(Collected data)
══════════════════════════════

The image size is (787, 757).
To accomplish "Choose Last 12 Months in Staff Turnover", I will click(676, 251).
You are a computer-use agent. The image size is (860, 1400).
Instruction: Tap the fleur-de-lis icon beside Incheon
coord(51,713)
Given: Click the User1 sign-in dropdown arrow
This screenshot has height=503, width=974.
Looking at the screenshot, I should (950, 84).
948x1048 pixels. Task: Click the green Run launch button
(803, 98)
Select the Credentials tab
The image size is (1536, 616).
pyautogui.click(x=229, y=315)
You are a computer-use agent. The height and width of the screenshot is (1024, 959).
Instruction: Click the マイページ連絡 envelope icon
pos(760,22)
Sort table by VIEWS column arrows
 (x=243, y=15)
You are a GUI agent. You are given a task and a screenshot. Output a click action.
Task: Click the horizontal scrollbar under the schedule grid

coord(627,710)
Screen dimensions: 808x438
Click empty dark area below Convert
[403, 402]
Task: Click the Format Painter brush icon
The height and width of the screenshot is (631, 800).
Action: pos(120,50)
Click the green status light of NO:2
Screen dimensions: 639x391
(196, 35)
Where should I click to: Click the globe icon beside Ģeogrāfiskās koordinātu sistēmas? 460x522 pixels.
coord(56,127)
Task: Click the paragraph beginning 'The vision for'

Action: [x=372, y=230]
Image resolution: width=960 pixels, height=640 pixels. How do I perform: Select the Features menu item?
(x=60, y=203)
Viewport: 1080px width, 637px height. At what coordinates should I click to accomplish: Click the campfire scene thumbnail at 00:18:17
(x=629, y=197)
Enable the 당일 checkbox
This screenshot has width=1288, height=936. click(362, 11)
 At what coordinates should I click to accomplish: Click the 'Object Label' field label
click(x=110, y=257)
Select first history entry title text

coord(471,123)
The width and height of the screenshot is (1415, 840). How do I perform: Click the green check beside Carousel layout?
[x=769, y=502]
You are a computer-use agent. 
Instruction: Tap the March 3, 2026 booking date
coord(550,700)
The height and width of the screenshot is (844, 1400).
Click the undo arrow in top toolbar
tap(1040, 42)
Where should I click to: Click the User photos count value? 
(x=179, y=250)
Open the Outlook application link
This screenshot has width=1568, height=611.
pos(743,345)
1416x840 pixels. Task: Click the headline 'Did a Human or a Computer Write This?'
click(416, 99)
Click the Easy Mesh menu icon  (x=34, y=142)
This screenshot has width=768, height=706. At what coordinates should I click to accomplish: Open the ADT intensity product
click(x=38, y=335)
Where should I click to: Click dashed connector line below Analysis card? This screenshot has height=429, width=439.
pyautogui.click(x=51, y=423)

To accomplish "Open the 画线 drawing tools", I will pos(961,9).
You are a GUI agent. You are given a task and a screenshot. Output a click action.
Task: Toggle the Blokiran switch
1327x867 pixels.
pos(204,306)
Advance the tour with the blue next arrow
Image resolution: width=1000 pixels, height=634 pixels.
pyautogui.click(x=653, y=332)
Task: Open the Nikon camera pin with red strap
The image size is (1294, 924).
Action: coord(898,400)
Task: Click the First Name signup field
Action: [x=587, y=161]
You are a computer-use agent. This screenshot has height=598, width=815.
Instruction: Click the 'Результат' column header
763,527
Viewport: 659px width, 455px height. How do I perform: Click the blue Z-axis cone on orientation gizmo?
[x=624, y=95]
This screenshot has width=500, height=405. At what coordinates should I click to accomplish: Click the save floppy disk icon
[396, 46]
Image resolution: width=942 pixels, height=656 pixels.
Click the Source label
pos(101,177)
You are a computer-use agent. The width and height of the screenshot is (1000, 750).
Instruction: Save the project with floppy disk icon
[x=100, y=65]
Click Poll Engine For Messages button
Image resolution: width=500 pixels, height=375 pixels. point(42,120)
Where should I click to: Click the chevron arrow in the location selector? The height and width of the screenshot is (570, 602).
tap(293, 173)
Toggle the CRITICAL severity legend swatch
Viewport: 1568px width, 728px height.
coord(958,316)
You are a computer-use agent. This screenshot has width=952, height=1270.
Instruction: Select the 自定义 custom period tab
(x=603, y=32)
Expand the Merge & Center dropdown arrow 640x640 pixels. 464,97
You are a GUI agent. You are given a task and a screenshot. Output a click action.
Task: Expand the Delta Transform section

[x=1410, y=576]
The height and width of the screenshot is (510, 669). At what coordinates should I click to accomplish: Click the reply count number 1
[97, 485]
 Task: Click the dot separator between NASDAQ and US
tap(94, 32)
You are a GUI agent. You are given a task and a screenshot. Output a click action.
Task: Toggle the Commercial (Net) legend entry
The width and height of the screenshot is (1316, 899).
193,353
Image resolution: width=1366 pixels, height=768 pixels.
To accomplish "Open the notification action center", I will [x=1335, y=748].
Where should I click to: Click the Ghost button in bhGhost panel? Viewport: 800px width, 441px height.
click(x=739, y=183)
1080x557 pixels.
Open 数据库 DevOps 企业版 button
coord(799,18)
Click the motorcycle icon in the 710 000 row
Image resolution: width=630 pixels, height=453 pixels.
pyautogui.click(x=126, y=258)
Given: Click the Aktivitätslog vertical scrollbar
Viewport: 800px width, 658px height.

══════════════════════════════

TASK OBJECTIVE: Take every line above where "will" appears and copy it.

ANSWER BELOW:
To accomplish "Choose Last 12 Months in Staff Turnover", I will click(676, 251).
To accomplish "Open the 画线 drawing tools", I will pos(961,9).
To accomplish "Open the notification action center", I will [x=1335, y=748].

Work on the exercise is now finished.